For the fiber artisan, the quality of the fiber used will definitely affect the quality of one’s weaving, knitting, textile, any fiber art. For example, imagine a handwoven piece made with natural alpaca, well prepared and processed. The result is a smooth handwoven, soft, catches the light beautifully and is uniform through the entire piece (we assume a good weaver here). If you were to use yarn that was made with fiber not sorted for micron range (size of hair shaft) or length, then processed as sent, the results will be quite inferior. With the same pattern and weaver using this inferior yarn, the finished piece will be scratchy (the shorter lengths of fiber will stick out), uneven and dull in appearance because various lengths and fiber sizes were used to make the yarn. Stability would also be questionable due to the inconsistencies throughout the finished piece.

There are many variances in the natural fiber yarns found in the market today. The better yarns come from growers and processors who have the knowledge to make a superior product. Over the years as an alpaca breeder, I have seen untrained breeders simply put all the sheared fleece from an animal or several into the same containers and send it off the processor. So this poor quality yarn then reflects on their herd, when in fact, if sorted and graded, processed well, the yarn would have made a much better impression of the breeder’s fiber producers….and his/her business!

So…artist beware! Select your fiber materials well as that choice will affect your end product too.

More on this topic…coming soon.

Alpacas, Fiber, and Farm News

Sunday, October 19th, 2008

Here’s a good news piece about Lonesome Dove Alpacas owned by Julia and Dave Swickard of Stillwell, KS. There’s also a great picture with the alpaca of “Santa Fe Sushi,” who is my alpaca boarding at Lonesome Dove Alpacas. Here’s the link:
http://www.kmbc.com/money/17741606/detail.html?taf=kc1

I raised alpacas for over 10 years, attracted to the business because of the beautiful fiber. Through those wonderful years, my knowledge of fiber and skills in fiber arts grew. Last year I transitioned from farm to my studio in town to focus solely on my fiber business. I still own a few of my alpaca livestock and board them with knowledgeable caretakers, like the Swickards.

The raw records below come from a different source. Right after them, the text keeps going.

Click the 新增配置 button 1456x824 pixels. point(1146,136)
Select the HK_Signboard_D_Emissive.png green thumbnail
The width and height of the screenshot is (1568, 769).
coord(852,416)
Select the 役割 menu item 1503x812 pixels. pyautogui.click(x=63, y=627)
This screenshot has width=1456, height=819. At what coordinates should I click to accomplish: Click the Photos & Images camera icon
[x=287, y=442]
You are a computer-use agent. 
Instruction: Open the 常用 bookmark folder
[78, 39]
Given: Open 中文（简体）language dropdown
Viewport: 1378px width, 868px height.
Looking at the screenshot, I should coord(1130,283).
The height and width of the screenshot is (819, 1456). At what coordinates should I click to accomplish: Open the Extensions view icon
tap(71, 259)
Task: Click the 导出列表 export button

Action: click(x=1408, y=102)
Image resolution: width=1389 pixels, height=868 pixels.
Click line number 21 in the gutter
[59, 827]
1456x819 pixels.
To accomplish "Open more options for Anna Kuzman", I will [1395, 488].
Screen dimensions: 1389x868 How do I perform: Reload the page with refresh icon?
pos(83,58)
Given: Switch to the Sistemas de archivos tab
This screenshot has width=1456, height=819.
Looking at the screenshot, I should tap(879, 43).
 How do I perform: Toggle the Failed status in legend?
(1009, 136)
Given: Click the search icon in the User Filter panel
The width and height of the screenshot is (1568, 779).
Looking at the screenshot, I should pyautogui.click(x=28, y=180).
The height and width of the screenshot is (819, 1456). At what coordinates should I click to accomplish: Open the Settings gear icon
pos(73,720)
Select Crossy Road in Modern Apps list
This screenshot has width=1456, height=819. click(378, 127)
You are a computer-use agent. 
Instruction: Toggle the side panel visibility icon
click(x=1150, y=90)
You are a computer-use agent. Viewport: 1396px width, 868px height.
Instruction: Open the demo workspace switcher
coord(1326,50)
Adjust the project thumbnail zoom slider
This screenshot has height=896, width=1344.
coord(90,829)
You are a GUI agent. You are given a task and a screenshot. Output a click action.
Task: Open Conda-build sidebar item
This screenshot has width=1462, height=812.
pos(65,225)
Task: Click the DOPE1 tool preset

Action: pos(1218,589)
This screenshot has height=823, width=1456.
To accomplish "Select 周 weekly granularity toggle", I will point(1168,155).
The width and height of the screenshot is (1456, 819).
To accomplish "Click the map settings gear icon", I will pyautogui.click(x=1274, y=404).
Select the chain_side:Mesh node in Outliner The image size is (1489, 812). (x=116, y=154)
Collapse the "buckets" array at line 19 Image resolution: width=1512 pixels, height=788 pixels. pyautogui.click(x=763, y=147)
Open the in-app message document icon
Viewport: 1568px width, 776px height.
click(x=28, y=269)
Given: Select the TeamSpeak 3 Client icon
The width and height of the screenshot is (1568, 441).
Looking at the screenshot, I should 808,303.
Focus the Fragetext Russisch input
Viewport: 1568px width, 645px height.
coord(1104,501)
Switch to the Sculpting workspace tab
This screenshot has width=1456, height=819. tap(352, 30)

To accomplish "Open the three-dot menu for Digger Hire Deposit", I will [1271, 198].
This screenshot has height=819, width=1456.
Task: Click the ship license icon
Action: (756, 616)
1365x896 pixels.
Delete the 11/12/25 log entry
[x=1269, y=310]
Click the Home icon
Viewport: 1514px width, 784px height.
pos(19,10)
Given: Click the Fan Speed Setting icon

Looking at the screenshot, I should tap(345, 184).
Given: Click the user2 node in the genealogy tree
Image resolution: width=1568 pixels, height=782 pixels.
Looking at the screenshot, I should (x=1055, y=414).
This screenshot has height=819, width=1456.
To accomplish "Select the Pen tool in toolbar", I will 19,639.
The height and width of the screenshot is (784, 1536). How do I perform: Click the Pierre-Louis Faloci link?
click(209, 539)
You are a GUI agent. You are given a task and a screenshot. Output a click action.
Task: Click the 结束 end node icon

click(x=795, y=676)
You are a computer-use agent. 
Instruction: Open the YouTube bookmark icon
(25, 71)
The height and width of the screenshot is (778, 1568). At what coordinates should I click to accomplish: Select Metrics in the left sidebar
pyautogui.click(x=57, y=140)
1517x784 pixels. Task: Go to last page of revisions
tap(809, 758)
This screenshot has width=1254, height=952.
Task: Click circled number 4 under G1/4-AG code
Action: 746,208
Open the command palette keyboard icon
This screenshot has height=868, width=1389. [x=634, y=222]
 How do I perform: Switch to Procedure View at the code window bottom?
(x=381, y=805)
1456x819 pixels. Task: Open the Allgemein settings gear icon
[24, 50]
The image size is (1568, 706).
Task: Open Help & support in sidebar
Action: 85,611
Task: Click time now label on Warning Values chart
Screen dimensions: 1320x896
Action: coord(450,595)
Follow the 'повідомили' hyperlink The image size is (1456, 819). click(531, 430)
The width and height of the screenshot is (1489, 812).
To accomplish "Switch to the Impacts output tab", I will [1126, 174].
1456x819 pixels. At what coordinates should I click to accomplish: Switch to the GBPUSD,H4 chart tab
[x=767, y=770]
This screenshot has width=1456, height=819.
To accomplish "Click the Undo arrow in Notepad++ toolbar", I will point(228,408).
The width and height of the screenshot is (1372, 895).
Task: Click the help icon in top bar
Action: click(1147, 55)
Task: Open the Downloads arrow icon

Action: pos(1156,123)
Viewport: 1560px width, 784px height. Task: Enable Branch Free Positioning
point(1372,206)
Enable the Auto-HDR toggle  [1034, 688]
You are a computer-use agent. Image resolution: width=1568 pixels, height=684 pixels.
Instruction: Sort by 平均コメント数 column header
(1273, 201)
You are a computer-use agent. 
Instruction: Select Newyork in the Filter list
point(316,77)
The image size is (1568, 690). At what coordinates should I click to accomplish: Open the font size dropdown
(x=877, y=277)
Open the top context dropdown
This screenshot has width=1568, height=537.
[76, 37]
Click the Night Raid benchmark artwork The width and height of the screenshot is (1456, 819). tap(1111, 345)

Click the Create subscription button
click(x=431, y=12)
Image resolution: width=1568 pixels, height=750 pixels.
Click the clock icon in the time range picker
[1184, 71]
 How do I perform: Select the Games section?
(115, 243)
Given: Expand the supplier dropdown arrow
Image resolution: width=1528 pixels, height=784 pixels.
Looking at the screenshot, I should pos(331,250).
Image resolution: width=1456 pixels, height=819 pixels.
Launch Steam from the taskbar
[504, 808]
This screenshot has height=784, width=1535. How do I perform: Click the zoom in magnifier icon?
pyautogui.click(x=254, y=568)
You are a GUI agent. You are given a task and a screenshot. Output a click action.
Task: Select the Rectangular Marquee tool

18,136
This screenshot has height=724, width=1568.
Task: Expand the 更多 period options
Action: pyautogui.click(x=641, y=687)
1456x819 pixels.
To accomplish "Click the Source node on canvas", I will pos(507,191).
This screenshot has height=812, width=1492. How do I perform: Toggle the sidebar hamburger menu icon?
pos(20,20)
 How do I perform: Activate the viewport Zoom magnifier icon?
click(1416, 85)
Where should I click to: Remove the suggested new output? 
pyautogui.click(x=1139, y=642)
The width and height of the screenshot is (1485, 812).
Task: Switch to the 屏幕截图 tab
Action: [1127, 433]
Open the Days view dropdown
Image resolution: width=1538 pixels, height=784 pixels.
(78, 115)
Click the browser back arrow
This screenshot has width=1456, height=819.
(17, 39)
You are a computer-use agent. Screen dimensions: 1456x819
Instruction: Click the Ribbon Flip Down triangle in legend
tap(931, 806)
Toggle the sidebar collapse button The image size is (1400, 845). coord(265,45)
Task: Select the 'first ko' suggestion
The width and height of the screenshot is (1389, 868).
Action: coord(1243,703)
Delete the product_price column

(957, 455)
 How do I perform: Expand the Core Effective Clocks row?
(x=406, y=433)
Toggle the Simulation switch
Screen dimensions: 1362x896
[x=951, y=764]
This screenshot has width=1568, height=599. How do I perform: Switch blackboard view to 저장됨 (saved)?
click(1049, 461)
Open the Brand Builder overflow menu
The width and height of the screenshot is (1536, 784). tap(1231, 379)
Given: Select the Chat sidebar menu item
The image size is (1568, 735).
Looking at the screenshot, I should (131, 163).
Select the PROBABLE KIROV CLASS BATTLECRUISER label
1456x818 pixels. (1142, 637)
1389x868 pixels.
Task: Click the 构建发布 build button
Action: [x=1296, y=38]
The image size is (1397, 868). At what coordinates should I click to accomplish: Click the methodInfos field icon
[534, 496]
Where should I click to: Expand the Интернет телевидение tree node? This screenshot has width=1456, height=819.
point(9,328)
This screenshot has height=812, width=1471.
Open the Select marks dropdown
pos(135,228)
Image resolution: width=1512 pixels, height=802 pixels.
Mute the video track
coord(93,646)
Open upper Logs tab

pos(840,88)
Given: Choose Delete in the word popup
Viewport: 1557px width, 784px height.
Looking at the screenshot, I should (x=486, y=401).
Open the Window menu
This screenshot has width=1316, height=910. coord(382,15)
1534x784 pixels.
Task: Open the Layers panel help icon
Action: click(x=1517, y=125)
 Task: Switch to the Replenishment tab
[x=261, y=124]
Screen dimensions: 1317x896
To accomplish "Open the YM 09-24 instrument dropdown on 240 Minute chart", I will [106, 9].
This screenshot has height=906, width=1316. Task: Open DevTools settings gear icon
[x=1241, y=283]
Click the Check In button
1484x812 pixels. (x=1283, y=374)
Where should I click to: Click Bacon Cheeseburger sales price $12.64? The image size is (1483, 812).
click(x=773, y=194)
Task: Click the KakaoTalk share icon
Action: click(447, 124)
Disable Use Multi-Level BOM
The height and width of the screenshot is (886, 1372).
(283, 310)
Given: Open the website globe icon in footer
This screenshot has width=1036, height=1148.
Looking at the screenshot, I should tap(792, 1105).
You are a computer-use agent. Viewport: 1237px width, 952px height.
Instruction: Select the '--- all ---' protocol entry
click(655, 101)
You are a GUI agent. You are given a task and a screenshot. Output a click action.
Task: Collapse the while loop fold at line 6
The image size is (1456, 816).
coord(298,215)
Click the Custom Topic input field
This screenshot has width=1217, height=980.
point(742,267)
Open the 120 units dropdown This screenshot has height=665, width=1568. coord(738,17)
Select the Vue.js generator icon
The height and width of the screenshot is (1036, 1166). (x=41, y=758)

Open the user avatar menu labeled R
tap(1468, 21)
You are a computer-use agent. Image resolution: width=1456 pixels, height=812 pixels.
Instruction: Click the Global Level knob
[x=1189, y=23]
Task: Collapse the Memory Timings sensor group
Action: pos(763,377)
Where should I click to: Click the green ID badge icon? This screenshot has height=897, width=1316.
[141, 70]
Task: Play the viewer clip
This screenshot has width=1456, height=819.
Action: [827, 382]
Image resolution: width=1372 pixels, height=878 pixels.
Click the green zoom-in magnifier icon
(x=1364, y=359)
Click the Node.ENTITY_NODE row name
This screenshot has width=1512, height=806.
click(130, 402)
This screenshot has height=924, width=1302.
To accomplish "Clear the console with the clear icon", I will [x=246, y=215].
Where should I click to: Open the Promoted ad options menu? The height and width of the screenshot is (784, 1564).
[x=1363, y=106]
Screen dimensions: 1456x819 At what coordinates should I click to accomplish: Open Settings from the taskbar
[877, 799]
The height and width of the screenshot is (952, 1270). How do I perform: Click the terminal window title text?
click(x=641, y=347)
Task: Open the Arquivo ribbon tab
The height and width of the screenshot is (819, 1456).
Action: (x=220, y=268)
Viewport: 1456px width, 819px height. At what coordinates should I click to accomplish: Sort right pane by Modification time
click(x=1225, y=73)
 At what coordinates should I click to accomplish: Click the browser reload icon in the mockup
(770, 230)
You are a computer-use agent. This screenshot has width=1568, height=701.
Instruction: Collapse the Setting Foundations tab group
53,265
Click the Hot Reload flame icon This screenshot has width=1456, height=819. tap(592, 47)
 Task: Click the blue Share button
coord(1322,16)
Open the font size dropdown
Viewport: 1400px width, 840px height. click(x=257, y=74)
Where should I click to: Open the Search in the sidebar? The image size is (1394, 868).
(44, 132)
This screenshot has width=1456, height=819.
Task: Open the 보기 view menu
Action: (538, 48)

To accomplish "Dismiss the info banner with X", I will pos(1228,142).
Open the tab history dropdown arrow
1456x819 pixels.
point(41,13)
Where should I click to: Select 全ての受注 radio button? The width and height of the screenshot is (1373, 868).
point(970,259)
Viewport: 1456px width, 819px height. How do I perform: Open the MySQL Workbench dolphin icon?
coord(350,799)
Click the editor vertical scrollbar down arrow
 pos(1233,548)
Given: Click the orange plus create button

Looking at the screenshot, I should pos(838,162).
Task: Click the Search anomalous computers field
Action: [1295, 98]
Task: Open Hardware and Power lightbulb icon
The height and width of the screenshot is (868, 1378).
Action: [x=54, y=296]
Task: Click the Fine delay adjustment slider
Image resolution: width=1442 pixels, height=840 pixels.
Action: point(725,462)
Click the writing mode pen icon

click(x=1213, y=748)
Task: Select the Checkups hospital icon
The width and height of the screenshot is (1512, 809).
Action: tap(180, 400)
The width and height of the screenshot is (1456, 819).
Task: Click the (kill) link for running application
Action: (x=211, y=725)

With many thousands of alpacas now in the United States, it is a livestock that is here to stay. Those raising and breeding alpaca livestock with knowledgeable husbandry and an viable end product as goal, the future is bright. The alpaca is a ruminant, clean, and environmentally friendly. Quality alpacas produce fiber comparable to cashmere in properties.

As interest in fiber arts and the trend in cottage industry has grown, the demand for all natural fibers has increased dramatically. Fiber artists and entrepenauners wanting small, manageable businesses have found raising alpacas, various breeds of sheep, angora goats and other fiber producers to provide a renewable source of good fiber. More and more “fiber shows and festivals” are appearing on the calendar and growing.